*** DATA SUPPLIED

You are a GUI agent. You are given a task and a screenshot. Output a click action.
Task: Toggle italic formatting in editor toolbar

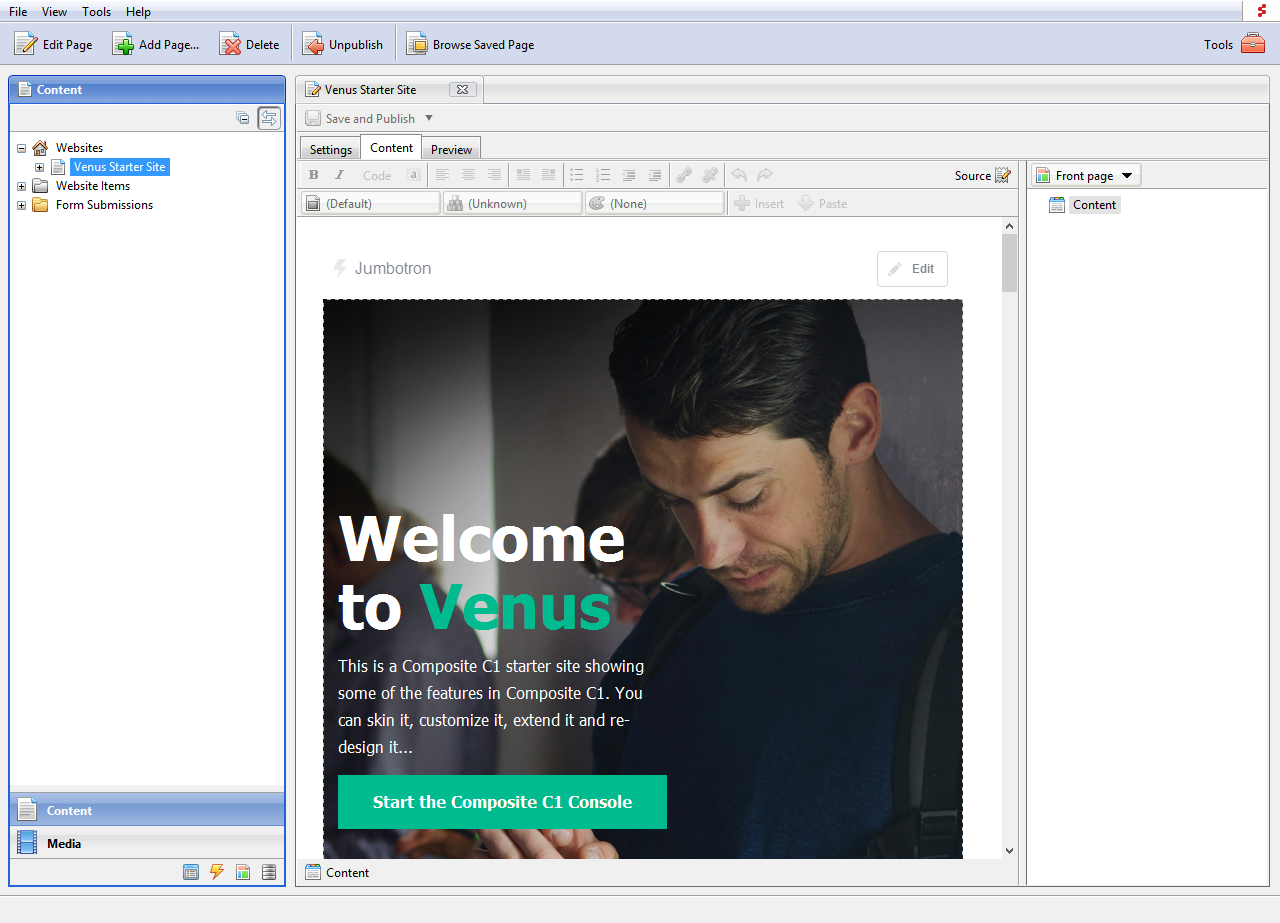(339, 175)
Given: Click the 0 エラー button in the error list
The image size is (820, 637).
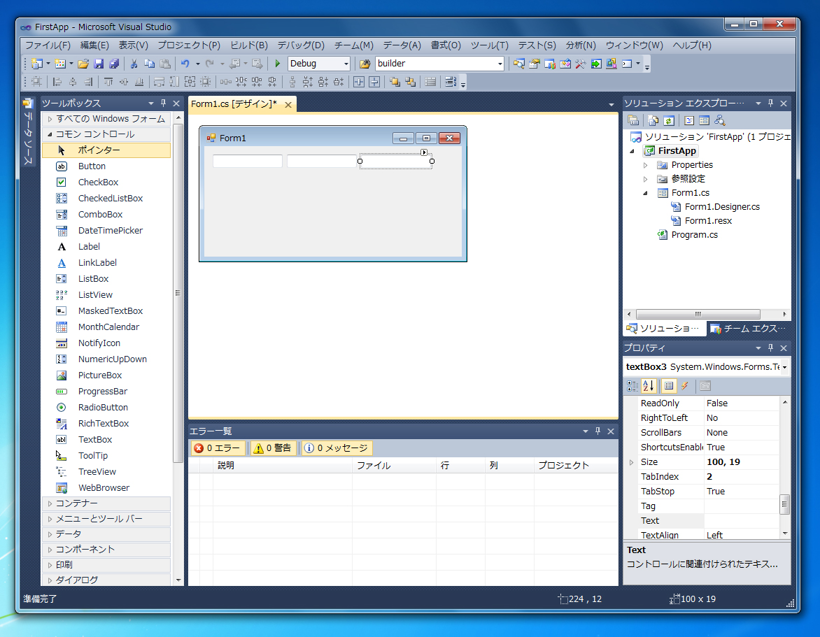Looking at the screenshot, I should (x=217, y=447).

******

* **TASK TO COMPLETE**: Without the pictures, repeat the listing word for word.

* **EXERCISE SOLUTION**:
You are a GUI agent. You are given a task and a screenshot. Output a click action.
Task: Toggle italic formatting in editor toolbar

(339, 175)
Given: Click the 0 エラー button in the error list
The image size is (820, 637).
Looking at the screenshot, I should (x=217, y=447).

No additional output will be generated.